Many occult practitioners like to hype up the extent to which they are participating in a tradition which winds its way back through the ages to ancient Egypt. The extent to which is the case has always been doubtful. The myth that the tarot dates back to Egyptian times seems to have little to no basis in fact, and the Golden Dawn’s rituals reflect tentative Victorian reconstructions of Egyptian religion more than they do actual practices handed down through the years by a centuries-old tradition.

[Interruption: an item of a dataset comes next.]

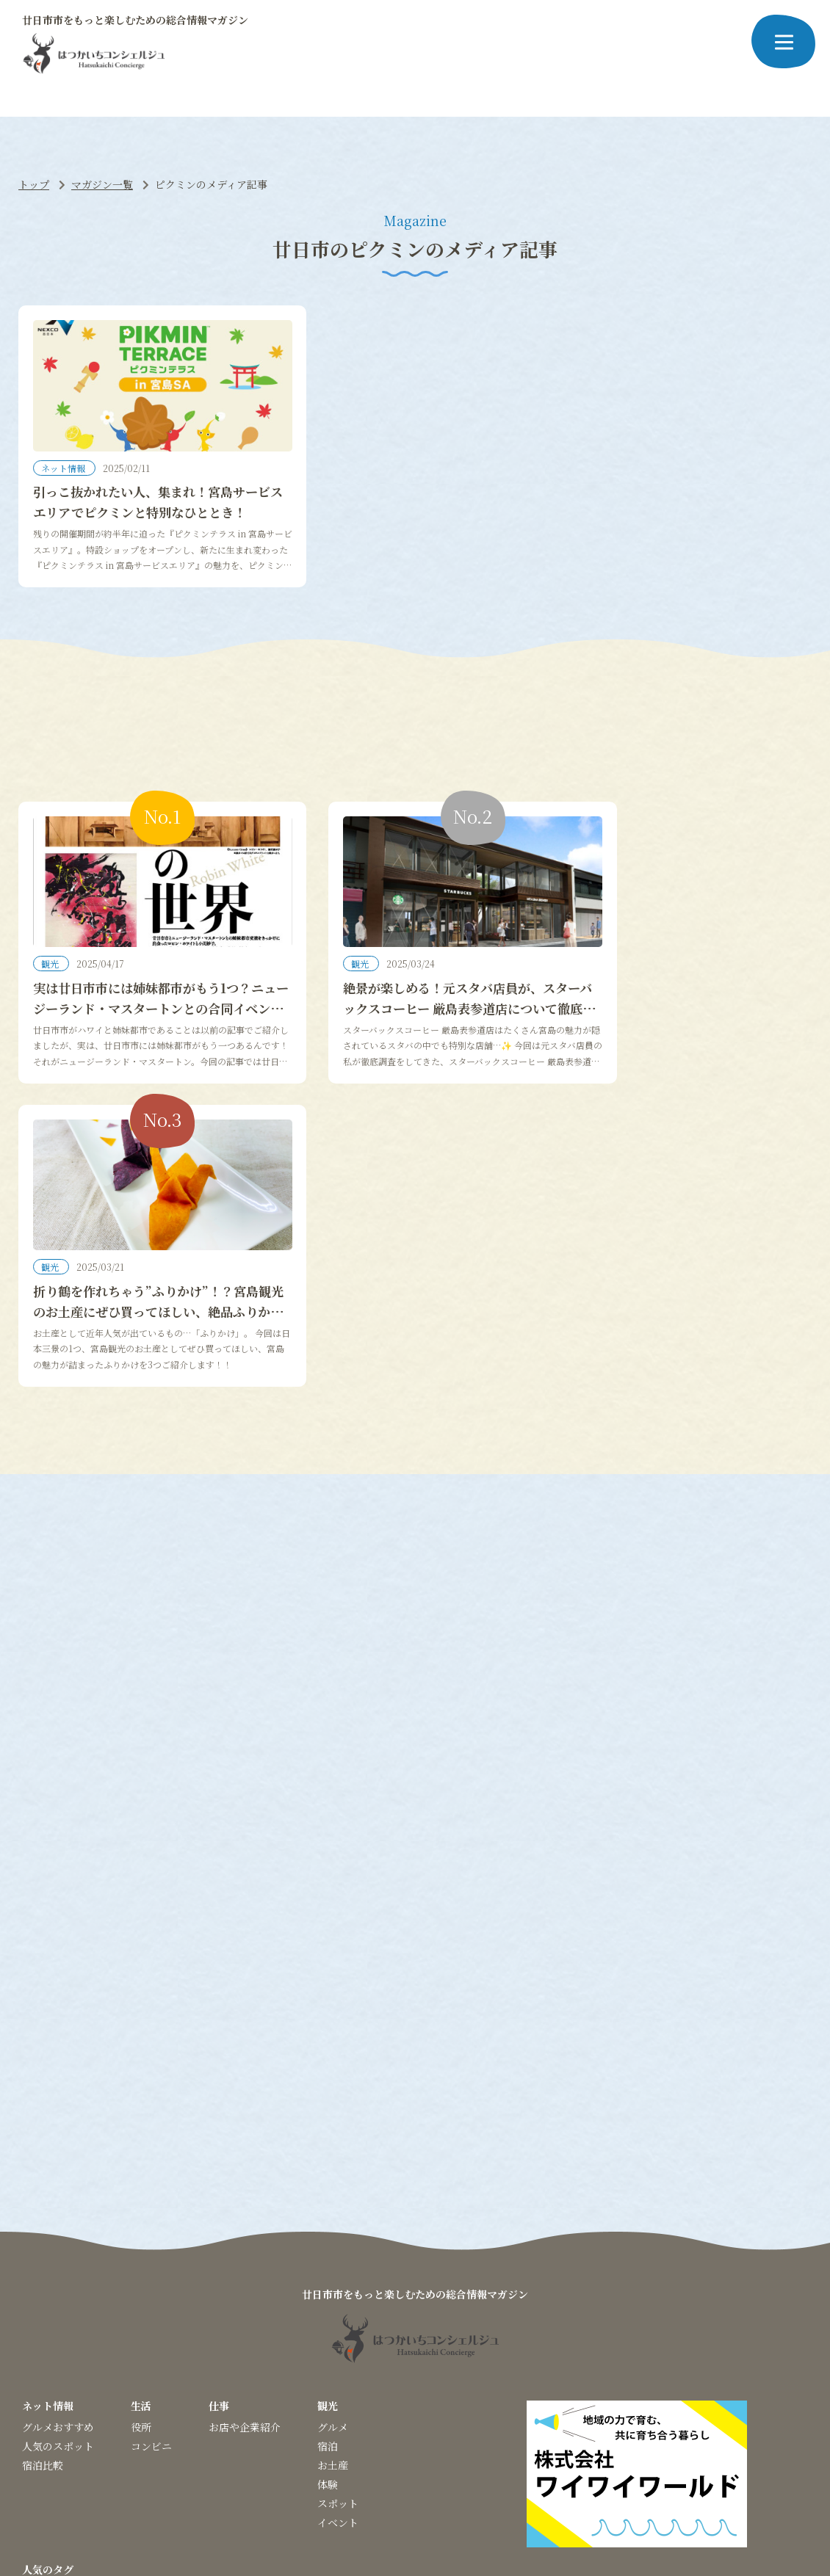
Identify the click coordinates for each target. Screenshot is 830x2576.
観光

However, whilst there is little evidence for a tradition passed down on an institutional or personal level – no secret society or Sith-style chain of master and apprentice winding its way back through the years to connect modern occult groups to the practitioners of ancient Egypt, there is evidence for a literary or textual tradition being passed down – concepts in Egyptian writing on the subject of magic which ended up in some fashion influencing the medieval grimoires which Renaissance and Enlightenment-era magicians would then develop in their own directions and make their own additions to.

Perhaps the most extensive collection of material we have on Egyptian magical practices are what’s known as the Greek Magical Papyri, a collection of magical texts – including what seem to be the handbooks used by actual practicing magicians – that had been accumulated in private collections in the post-Napoleon burst of Egyptological research.